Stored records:
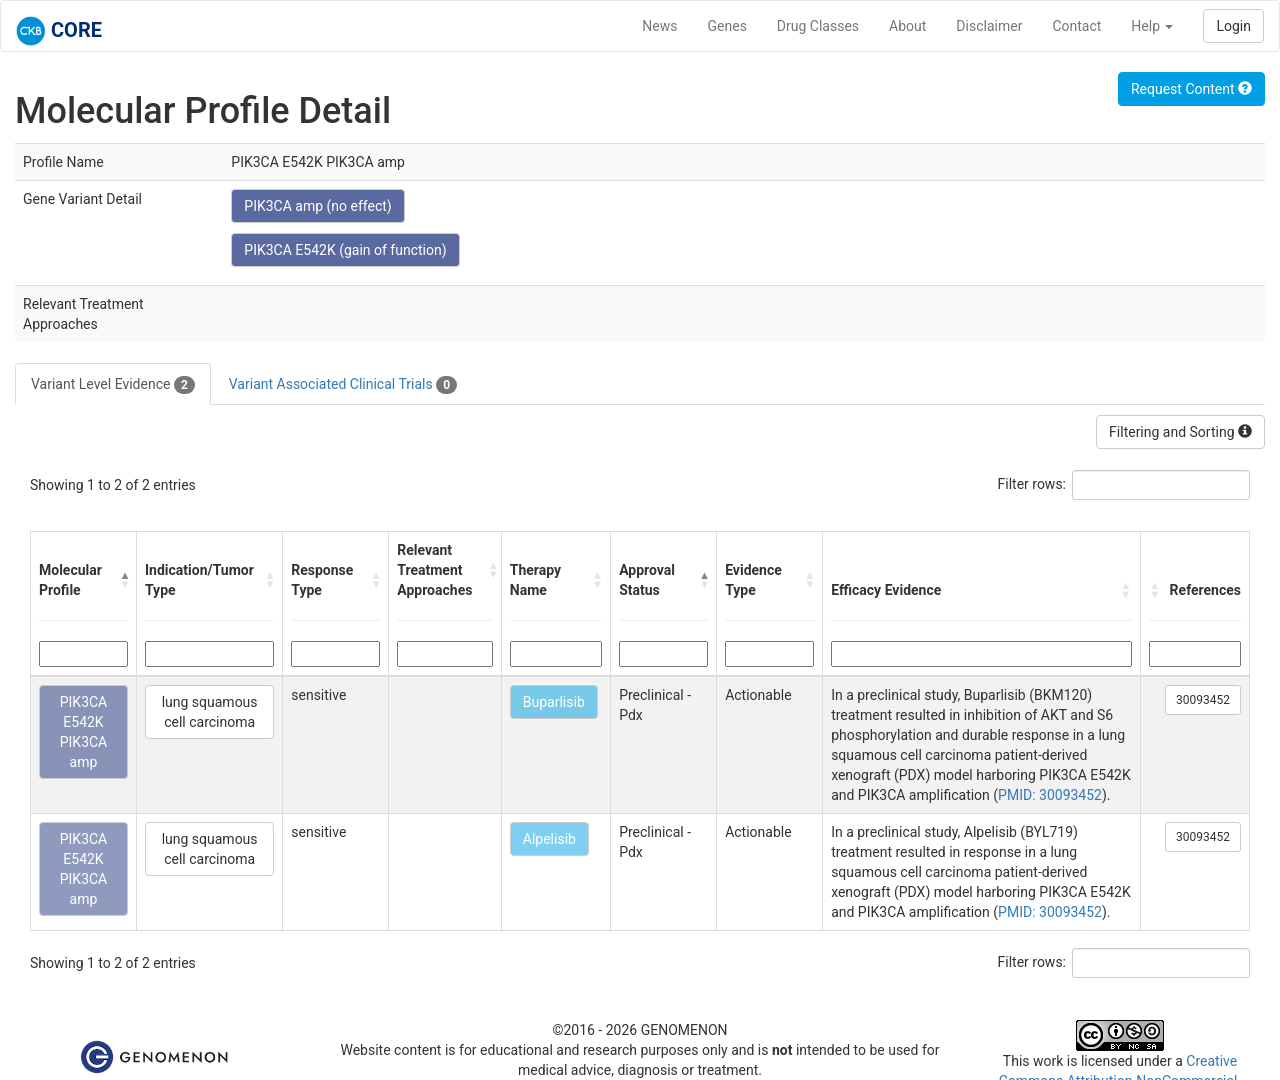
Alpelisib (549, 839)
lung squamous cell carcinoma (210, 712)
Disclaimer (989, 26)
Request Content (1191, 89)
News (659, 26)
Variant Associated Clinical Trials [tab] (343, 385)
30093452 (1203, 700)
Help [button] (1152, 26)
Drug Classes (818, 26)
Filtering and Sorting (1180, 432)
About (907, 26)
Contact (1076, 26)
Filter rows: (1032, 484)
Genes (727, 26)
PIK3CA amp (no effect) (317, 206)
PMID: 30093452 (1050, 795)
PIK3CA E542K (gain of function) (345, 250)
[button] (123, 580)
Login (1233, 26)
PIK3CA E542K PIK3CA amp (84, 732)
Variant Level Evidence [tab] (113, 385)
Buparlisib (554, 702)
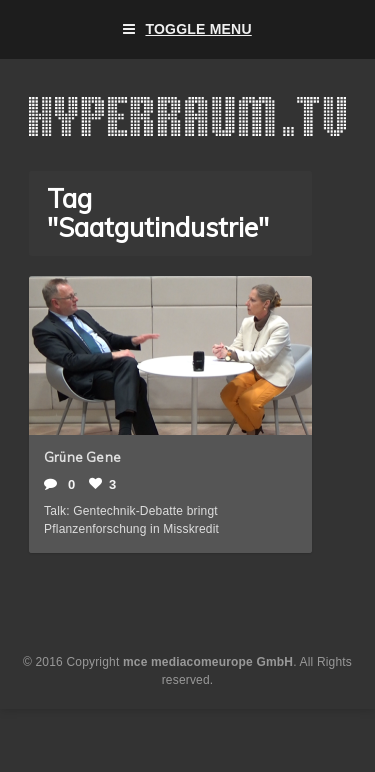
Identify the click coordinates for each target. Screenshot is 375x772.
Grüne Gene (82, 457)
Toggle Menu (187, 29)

About this task
Find the line containing "Help [button] (1152, 26)" in the records above and restate it, and each line after it through the end, word for word, dropping the pictures.

Solution for this exercise
Help [button] (1152, 26)
Drug Classes (818, 26)
Filtering and Sorting (1180, 432)
About (907, 26)
Contact (1076, 26)
Filter rows: (1032, 484)
Genes (727, 26)
PIK3CA amp (no effect) (317, 206)
PMID: 30093452 (1050, 795)
PIK3CA E542K (gain of function) (345, 250)
[button] (123, 580)
Login (1233, 26)
PIK3CA E542K PIK3CA amp (84, 732)
Variant Level Evidence [tab] (113, 385)
Buparlisib (554, 702)
Identify the click coordinates for each target. Screenshot is 375x772.
Grüne Gene (82, 457)
Toggle Menu (187, 29)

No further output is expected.